### Problem:
Copy out the stretch of the listing from the line containing "Task: Click the Position input field" through the line containing "Action: click(x=88, y=63)", both included, character for character.

-- START Source data --

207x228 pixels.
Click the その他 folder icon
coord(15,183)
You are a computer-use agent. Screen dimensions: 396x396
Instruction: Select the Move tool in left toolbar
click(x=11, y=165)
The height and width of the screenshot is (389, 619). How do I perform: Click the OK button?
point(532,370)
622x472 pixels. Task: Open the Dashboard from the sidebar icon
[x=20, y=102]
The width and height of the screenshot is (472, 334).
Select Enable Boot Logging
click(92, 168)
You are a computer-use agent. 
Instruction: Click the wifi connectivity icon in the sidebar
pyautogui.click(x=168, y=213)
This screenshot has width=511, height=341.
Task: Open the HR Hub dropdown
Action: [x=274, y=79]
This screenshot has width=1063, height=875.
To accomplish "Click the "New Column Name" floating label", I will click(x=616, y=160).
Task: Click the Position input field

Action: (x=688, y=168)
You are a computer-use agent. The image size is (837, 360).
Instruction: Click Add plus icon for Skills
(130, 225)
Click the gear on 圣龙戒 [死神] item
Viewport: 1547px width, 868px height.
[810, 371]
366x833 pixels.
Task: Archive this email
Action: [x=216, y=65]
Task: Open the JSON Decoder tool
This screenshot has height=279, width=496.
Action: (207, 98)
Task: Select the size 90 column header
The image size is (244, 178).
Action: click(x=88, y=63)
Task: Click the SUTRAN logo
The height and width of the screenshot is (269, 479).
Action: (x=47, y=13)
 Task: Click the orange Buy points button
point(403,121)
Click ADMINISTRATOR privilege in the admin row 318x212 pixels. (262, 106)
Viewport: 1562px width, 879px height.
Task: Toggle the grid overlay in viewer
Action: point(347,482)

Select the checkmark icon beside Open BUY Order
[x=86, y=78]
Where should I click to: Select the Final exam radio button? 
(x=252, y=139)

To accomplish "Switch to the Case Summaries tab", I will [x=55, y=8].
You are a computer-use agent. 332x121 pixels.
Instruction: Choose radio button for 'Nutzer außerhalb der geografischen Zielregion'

-- END Source data --

### Solved exercise:
Task: Click the Position input field

Action: (x=688, y=168)
You are a computer-use agent. The image size is (837, 360).
Instruction: Click Add plus icon for Skills
(130, 225)
Click the gear on 圣龙戒 [死神] item
Viewport: 1547px width, 868px height.
[810, 371]
366x833 pixels.
Task: Archive this email
Action: [x=216, y=65]
Task: Open the JSON Decoder tool
This screenshot has height=279, width=496.
Action: (207, 98)
Task: Select the size 90 column header
The image size is (244, 178).
Action: click(x=88, y=63)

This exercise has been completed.